Geoengineering is often presented as a last-resort technological fix to the climate crisis that can still swoop in and save the day.
But new models suggest that such risky measures, like dimming the Sun, are not enough to save Antarctica now.
There's only one thing left that could, and it's the very same thing we've been failing to do for 40 years now: stop burning fossil fuels.
In the face of disastrous fires, floods, and other extreme weather events that have plagued the Northern Hemisphere's summer, there's been renewed interest in the potential of geoengineering. The incentive to try potentially dangerous solutions will only grow stronger as climate-driven disasters intensify.

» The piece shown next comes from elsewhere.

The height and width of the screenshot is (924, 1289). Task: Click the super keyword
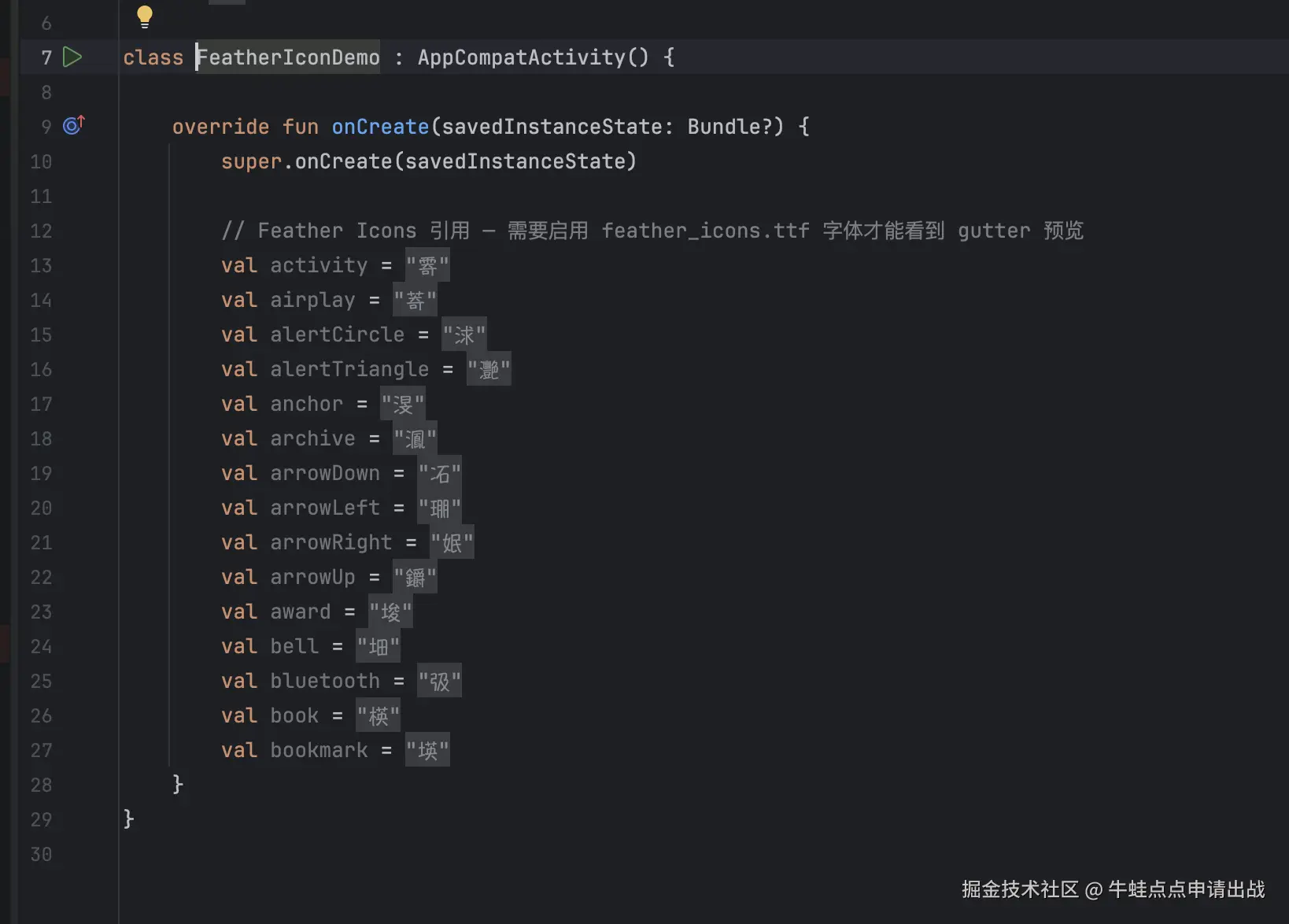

"The window of opportunity to limit the global temperature increase to below 2 degrees is closing fast, so it is possible that technical measures to influence the climate will be seriously considered in the future," says University of Bern glaciologist Johannes Sutter.
So Sutter and colleagues decided to investigate what impact dimming the Sun would have on one of the fast approaching climate tipping points that researchers are most concerned about.
"Observations of ice flows in West Antarctica indicate that we are very close to a so-called tipping point or have already passed it," explains Sutter, "with our study, we therefore wanted to find out whether a collapse of the ice sheet could theoretically be prevented with solar radiation management."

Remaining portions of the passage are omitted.